**PASSAGE GIVEN**

━━━━

2025-12-04 18:09:15 +08:00

7.6 KiB

Multi-Tenant Query Context Fix

Problem

The Retrieval/Query page was not respecting the selected tenant and knowledge base context. While documents were properly isolated by tenant on the backend, the query interface was not sending tenant context headers for streaming queries.

Root Cause

The queryTextStream function in lightrag_webui/src/api/lightrag.ts was using the raw fetch() API instead of axiosInstance, which meant:

  1. It wasn't benefiting from the axios interceptor that adds X-Tenant-ID and X-KB-ID headers
  2. It was manually constructing headers but missing the tenant/KB context
  3. This caused queries to default to the global RAG instance instead of the tenant-specific one

Solution

Frontend Fix: lightrag_webui/src/api/lightrag.ts

Updated the queryTextStream function to read and include tenant context from localStorage:

export const queryTextStream = async (
  request: QueryRequest,
  onChunk: (chunk: string) => void,
  onError?: (error: string) => void
) => {
  const apiKey = useSettingsStore.getState().apiKey;
  const token = localStorage.getItem('LIGHTRAG-API-TOKEN');
  
  // Get tenant context from localStorage
  const selectedTenantJson = localStorage.getItem('SELECTED_TENANT');
  const selectedKBJson = localStorage.getItem('SELECTED_KB');
  
  const headers: HeadersInit = {
    'Content-Type': 'application/json',
    'Accept': 'application/x-ndjson',
  };
  
  if (token) {
    headers['Authorization'] = `Bearer ${token}`;
  }
  if (apiKey) {
    headers['X-API-Key'] = apiKey;
  }
  
  // Add tenant context headers
  if (selectedTenantJson) {
    try {
      const selectedTenant = JSON.parse(selectedTenantJson);
      if (selectedTenant?.tenant_id) {
        headers['X-Tenant-ID'] = selectedTenant.tenant_id;
      }
    } catch (e) {
      console.error('[queryTextStream] Failed to parse selected tenant:', e);
    }
  }
  
  if (selectedKBJson) {
    try {
      const selectedKB = JSON.parse(selectedKBJson);
      if (selectedKB?.kb_id) {
        headers['X-KB-ID'] = selectedKB.kb_id;
      }
    } catch (e) {
      console.error('[queryTextStream] Failed to parse selected KB:', e);
    }
  }

  try {
    const response = await fetch(`${backendBaseUrl}/query/stream`, {
      method: 'POST',
      headers: headers,
      body: JSON.stringify(request),
    });
    
    // ... rest of the function
  }
};

Key Changes:

  1. Added selectedTenantJson and selectedKBJson extraction from localStorage
  2. Parsed JSON safely with try-catch error handling
  3. Added X-Tenant-ID and X-KB-ID headers to the fetch request if tenant/KB context is available
  4. Logs errors but doesn't fail - allows queries to proceed even if headers are missing

Backend Verification

The backend was already correctly configured:

lightrag/api/dependencies.py

  • get_tenant_context_optional: Extracts tenant context from X-Tenant-ID and X-KB-ID headers
  • Propagates authentication errors instead of silently falling back to global RAG

lightrag/api/routers/query_routes.py

All query endpoints use the get_tenant_rag dependency:

async def get_tenant_rag(tenant_context: Optional[TenantContext] = Depends(get_tenant_context_optional)) -> LightRAG:
    """Dependency to get tenant-specific RAG instance for query operations"""

━━━━

**SOURCE DATA**
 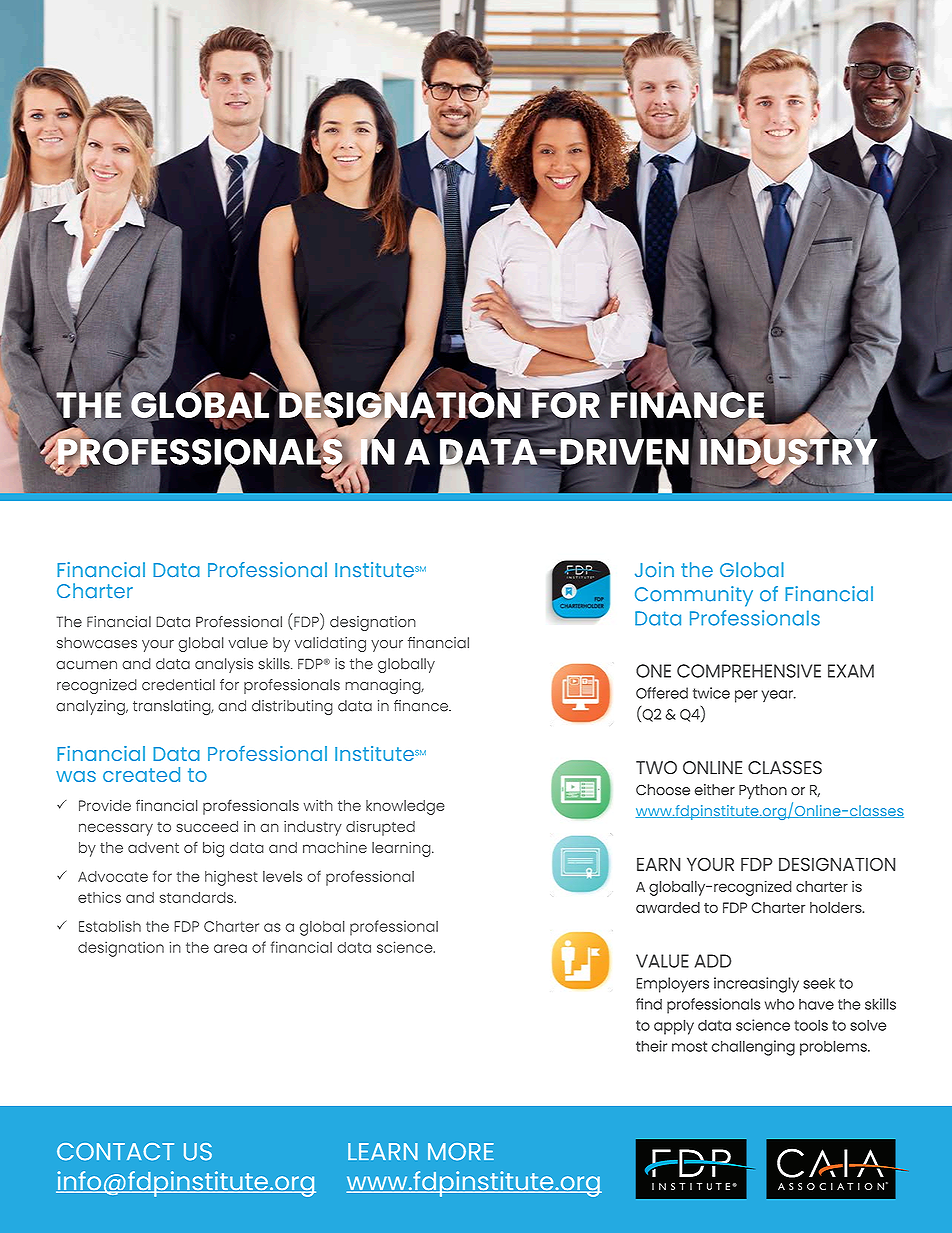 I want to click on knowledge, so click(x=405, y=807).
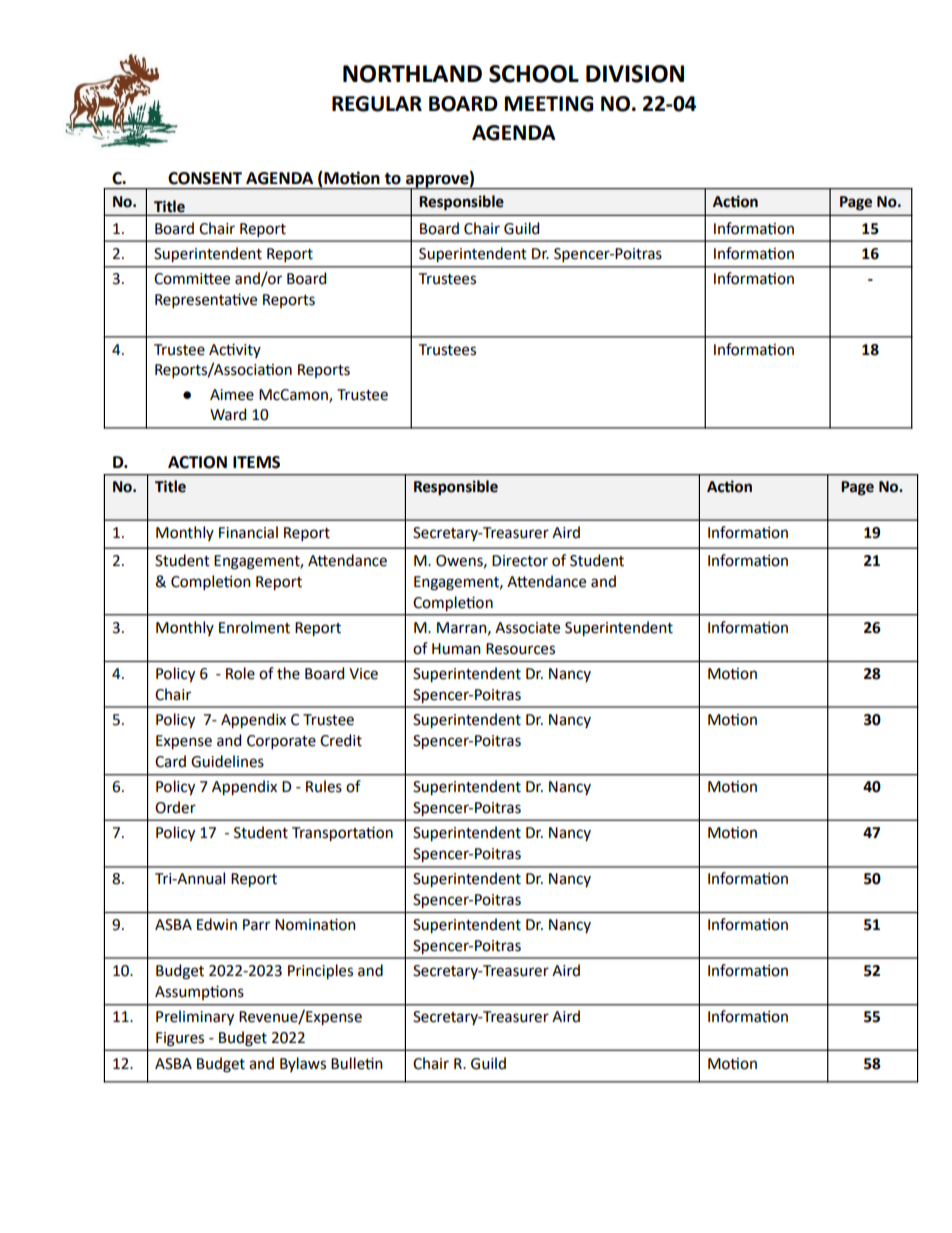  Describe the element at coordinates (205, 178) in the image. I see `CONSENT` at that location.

━━━━

**EXERCISES**
A) Using the multi-tenant query fix notes, answer these:
(i) The queryTextStream function was using the raw fetch() API instead of what?
(ii) Before the fix, which instance did queries fall back to instead of the tenant-specific one?
(iii) Which dependency do all query endpoints in lightrag/api/routers/query_routes.py use?
B) Copy word for word the part of the multi-tenant query fix notes that starts at the words "2025-12-04 18:09:15 +08:00" and ends after "for streaming queries.".

**ANSWERS GIVEN**
A)
(i) axiosInstance
(ii) The global RAG instance
(iii) get_tenant_rag

B)
2025-12-04 18:09:15 +08:00

7.6 KiB

Multi-Tenant Query Context Fix

Problem

The Retrieval/Query page was not respecting the selected tenant and knowledge base context. While documents were properly isolated by tenant on the backend, the query interface was not sending tenant context headers for streaming queries.